Due to the slanted structure, the process is highly subjected to ion deflection which results in asymmetric etching and therefore loss of control over the angle. However, not all techniques are equal. Many techniques based on plasma technology are either complex, costly or cannot guarantee a good etch rate and profile uniformity over a large area. Ion beam etching offers the best way of providing physico-chemical etch directionality. Ion beam processing operates at much lower gas pressures than other plasma techniques. This allows for less gas scattering and better profile control.
The periodicity of the features depends on the application. For AR headsets, the typical period for waveguide combiners is around from λ/2 to λ which results in grooves around 100 to 200 nm. These dimensions require the use of finer lithography equipment such as E beam lithography or Nano imprinting. Without a clearly defined mask structure, defects can be transferred to the features during process. It is therefore critical to characterise the profile of the mask before etching. Common SEM characterisation can be used to image the mask however the evaluation has to be done on the full surface of the wafer. Once the mask processing is well understood and controlled, optimum yield can be achieved during the slanted etching process.

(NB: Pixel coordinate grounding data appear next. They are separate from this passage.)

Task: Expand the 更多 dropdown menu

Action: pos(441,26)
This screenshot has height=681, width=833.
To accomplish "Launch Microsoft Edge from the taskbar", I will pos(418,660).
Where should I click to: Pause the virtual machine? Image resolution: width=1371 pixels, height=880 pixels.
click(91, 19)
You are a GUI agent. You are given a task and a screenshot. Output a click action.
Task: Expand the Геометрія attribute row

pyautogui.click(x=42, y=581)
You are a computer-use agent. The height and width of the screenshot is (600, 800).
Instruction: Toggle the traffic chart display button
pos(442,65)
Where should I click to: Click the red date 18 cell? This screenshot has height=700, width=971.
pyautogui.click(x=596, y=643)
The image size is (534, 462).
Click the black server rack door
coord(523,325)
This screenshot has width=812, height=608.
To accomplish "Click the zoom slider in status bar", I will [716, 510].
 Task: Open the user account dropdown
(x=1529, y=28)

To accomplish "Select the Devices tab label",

The target uniformity across wafer is defined by the requirement of the application which includes the die size, and number of dies per wafer. However, depending on the design on the etching reactor, the area matching the target uniformity might not correspond to the full wafer size. The edge exclusion can be as large as 40mm. The large edge exclusion results from non-uniform ion distribution. When dry etching at an angle, the etching depth tends to be higher in the area closer to the ions source. Equipment manufacturers can either adjust the ions distribution or use ion shadowing to compensate for the non-uniform ion distribution. Both methods can be finely tuned to maximize the uniformity of the process.